■ **THE TASK**
Extend the blog post remembering 9/11 by writing on from its last sentence.

■ **TEXT TO READ**

□ □ □

Today marks the fourth anniversary of the day that changed the world. The Kept Woman asks us where we were the day the world stopped turning.
I was nursing my 3 month old baby.
I had just had my second son and I was sitting on the recliner when my mom told me to turn on the news. She said a plane hit a World Trade Center tower and while the news was covering the crash another plane flew right into the second tower. I flipped on the TV and watched. And watched. And watched.
That day I was going to Papa’s office for a few hours to get his files organized while he kept the boys. I got to his office and the television was on, but nobody was working. We all stayed glued to the TV and the files remained where they were the day before. Nothing got done. All the appointments with clients scheduled for that day were cancelled by the clients who couldn’t focus. In the world of sales this is not good. In some ways I don’t think our business was ever the same after 9/11. We took a direct hit at first, but really it was more of a life evaluation based on you-never-know-what’s-going-to-happen that made us decide ultimately to close our doors two years later.

□ □ □

■ **PROVIDED RECORDS**
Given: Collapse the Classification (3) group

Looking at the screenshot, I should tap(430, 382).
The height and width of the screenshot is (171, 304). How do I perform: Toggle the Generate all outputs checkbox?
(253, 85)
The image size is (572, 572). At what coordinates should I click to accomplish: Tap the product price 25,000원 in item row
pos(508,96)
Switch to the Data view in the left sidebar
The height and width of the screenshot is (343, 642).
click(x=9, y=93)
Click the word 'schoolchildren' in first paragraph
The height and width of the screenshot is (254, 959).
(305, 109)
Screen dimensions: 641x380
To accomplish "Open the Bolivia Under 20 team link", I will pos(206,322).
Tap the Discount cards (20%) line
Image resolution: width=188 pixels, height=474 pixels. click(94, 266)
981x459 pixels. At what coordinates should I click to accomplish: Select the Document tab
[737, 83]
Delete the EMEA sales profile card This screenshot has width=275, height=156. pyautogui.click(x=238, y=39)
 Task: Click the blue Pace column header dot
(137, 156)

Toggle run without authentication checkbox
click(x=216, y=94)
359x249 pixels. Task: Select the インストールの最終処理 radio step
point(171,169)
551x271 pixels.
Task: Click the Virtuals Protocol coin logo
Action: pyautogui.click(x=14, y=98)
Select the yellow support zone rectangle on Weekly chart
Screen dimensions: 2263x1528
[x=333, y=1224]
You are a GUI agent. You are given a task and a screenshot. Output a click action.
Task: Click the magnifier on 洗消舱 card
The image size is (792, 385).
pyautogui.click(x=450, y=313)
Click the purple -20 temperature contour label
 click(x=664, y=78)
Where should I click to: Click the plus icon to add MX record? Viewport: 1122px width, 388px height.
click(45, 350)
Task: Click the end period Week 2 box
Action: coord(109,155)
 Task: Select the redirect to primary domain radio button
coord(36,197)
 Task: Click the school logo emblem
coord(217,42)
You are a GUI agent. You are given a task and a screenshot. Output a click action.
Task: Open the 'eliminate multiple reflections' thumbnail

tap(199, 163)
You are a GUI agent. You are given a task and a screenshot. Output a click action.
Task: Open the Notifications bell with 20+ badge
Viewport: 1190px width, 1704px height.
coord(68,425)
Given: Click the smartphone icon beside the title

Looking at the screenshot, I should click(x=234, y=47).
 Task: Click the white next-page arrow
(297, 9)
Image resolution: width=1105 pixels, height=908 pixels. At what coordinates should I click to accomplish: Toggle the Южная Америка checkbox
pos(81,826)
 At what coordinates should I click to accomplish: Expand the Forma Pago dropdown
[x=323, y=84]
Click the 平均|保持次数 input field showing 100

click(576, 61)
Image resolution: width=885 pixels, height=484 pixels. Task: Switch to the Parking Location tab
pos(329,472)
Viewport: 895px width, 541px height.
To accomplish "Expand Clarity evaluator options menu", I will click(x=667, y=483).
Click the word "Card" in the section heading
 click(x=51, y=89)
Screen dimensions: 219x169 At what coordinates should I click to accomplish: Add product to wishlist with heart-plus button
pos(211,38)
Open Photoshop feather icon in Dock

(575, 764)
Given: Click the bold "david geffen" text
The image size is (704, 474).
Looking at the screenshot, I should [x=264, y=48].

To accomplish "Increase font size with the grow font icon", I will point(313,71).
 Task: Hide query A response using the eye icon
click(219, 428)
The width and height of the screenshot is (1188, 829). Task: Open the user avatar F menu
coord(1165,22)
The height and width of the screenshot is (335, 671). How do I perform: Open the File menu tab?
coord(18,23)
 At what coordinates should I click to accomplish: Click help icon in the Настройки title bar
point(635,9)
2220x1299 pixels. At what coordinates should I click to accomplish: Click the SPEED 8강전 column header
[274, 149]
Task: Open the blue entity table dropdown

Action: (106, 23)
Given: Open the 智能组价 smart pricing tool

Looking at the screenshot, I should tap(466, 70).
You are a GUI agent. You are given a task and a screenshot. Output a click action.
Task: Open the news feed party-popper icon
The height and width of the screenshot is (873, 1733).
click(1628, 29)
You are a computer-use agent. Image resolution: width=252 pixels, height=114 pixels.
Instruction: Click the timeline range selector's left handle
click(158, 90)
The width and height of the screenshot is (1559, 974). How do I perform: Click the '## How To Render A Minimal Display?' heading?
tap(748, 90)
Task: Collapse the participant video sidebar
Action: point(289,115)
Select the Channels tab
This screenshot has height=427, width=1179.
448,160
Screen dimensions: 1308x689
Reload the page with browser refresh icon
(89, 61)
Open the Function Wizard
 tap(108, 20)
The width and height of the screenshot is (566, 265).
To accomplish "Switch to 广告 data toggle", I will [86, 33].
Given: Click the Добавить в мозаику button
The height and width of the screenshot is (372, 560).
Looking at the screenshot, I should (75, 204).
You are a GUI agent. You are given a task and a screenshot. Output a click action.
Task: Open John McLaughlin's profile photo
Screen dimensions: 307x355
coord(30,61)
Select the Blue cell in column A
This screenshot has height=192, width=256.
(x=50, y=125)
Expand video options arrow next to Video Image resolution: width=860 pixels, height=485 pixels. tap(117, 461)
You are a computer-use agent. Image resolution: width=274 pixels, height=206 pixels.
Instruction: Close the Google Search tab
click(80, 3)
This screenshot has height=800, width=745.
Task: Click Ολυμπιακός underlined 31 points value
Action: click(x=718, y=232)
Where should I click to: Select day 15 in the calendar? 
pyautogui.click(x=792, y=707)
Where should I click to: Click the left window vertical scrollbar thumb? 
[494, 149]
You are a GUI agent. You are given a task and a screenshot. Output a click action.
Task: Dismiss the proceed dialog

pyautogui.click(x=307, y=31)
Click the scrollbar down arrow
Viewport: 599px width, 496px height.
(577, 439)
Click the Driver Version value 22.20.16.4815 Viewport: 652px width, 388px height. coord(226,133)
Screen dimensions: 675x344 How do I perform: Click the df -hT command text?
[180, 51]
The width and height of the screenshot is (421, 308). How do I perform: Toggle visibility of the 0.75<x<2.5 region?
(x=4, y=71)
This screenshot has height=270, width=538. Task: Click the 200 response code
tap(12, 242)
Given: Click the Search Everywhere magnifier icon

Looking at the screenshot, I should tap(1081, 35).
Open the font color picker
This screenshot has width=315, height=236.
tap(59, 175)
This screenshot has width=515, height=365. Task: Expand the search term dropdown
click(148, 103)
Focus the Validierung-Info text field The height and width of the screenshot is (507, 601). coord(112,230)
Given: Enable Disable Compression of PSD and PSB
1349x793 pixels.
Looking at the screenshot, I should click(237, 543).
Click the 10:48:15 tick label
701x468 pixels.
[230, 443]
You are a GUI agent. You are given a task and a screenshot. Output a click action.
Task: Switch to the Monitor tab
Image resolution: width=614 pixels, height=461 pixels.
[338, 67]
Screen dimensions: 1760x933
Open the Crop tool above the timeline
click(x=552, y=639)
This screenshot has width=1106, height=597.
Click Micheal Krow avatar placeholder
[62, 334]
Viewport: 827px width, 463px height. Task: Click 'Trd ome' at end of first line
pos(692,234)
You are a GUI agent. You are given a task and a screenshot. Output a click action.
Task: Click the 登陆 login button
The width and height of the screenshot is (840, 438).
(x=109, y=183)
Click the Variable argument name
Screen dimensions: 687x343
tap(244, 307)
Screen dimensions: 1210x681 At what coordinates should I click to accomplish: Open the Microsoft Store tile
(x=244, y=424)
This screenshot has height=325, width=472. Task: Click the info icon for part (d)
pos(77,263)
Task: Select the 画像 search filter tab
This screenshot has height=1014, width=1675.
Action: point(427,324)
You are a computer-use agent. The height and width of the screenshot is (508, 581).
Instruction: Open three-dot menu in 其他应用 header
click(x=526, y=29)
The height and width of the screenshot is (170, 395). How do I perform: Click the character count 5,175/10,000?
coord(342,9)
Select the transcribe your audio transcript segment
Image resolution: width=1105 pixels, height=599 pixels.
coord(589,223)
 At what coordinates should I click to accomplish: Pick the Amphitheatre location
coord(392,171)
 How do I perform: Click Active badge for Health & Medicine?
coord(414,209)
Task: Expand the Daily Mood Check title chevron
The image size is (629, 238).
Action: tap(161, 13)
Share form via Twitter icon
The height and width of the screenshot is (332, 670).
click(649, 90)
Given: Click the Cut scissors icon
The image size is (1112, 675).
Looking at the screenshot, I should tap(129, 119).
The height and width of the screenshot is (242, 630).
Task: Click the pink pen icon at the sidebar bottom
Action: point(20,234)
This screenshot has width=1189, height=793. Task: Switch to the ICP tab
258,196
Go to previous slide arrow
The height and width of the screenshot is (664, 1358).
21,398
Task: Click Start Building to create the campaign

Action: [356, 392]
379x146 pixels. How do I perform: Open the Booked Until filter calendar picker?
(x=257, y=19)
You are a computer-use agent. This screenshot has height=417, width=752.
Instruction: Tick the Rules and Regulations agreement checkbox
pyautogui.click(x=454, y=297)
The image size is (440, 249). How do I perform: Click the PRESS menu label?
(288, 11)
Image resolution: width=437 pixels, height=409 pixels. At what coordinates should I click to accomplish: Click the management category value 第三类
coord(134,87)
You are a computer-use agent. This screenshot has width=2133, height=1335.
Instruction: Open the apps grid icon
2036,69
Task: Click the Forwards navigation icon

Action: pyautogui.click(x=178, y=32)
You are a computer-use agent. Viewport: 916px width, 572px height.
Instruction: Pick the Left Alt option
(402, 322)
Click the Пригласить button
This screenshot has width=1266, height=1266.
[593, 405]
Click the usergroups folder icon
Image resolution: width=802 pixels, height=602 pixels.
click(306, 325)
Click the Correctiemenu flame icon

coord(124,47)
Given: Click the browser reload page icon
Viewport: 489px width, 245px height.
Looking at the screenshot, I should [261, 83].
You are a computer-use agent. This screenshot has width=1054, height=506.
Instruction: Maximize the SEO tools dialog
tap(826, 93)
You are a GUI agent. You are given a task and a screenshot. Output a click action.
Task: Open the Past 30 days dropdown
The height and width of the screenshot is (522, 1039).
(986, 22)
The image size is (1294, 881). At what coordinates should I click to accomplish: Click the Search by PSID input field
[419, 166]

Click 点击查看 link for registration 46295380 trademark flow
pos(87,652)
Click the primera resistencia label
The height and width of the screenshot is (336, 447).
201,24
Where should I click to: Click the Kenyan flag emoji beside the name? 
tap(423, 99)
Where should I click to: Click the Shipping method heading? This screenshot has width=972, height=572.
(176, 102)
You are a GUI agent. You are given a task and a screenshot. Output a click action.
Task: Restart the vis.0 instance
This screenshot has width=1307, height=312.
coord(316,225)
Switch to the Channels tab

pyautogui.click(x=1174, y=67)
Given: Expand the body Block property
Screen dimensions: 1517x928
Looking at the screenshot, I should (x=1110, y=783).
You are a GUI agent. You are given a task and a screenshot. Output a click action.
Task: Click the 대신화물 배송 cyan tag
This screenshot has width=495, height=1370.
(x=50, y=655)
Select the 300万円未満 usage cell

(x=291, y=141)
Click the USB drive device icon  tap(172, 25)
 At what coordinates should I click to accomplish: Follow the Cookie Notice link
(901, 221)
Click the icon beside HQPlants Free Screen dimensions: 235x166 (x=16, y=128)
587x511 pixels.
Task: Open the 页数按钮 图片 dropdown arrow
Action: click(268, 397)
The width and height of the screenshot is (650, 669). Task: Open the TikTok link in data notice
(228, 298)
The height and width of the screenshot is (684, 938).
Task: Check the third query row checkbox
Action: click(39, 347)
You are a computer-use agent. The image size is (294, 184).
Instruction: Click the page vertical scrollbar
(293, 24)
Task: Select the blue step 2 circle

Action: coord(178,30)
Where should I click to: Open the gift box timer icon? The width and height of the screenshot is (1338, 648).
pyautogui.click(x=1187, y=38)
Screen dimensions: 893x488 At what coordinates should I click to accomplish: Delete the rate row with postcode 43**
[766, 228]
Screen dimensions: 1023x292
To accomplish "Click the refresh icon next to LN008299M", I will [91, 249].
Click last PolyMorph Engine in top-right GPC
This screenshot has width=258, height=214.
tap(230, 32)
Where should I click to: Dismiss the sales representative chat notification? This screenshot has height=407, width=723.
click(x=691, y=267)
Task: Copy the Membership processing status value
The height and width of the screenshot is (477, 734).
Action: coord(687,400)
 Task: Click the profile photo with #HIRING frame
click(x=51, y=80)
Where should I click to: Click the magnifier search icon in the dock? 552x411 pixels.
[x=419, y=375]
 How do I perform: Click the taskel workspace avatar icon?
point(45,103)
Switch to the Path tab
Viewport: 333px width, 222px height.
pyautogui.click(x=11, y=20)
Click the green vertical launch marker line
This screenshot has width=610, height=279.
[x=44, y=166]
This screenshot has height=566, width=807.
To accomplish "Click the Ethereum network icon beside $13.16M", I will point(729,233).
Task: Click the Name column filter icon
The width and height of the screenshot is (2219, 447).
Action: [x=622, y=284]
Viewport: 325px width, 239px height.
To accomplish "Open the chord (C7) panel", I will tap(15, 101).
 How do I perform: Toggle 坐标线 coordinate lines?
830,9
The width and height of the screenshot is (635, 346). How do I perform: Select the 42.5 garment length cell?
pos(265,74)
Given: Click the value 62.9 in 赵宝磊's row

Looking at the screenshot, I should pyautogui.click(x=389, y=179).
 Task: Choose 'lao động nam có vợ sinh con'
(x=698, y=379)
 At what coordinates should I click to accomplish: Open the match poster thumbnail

□ □ □

■ **RESULT FOR THIS TASK**
Another indirect consequence of 9/11 for me was depression. Granted at 3 months postpartum I was already at risk, but the events of 9/11 certainly sent me over the psychological edge. I remember being so sad about everything that I wasn’t able to even enjoy my own son. I was constantly crying and not just a boo-hoo, but earth shaking sobs. Then the panic attacks started. Consider that my first son was born in January 1999 and three months later in April 1999 the worst case of school violence occurred at Columbine High School in Littleton, Colorado. And now the terrorist attacks three months after my second child was born. Admittedly, my body was a hormonal mess, but my mind kept going back to what kind of world did I bring my kids into? I was depressed. I felt guilty. The saddest part is that I stayed this way for over a year and a half before going to get help. I simply didn’t know it didn’t have to be this way. Finally I went and got help (and no, Mr. Cruise, it was not through vitamins and exercise alone), but that’s a story for another post.
I didn’t know anyone at the time that was directly affected by the events of that day, but I’ve since made a friend that was very close to the tragedy. It’s interesting to hear her tell of the day that changed the world having been so close to it all.
I haven’t been on a plane since that day and I still have no desire to do so now. I don’t want to visit other countries; I don’t want to leave my safe little world. Maybe with time and distance my views will change, but not now. Something I heard recently that just haunts me is the ticket clerk who put two of the terrorist on the flight that hit one of the towers killed herself. It breaks my heart to think that in some way she held herself responsible enough to end her own life. To me she was equally a victim of the terrorist attacks. I pray that she has found peace.
I pray for each of you on this saddest of anniversaries we all share.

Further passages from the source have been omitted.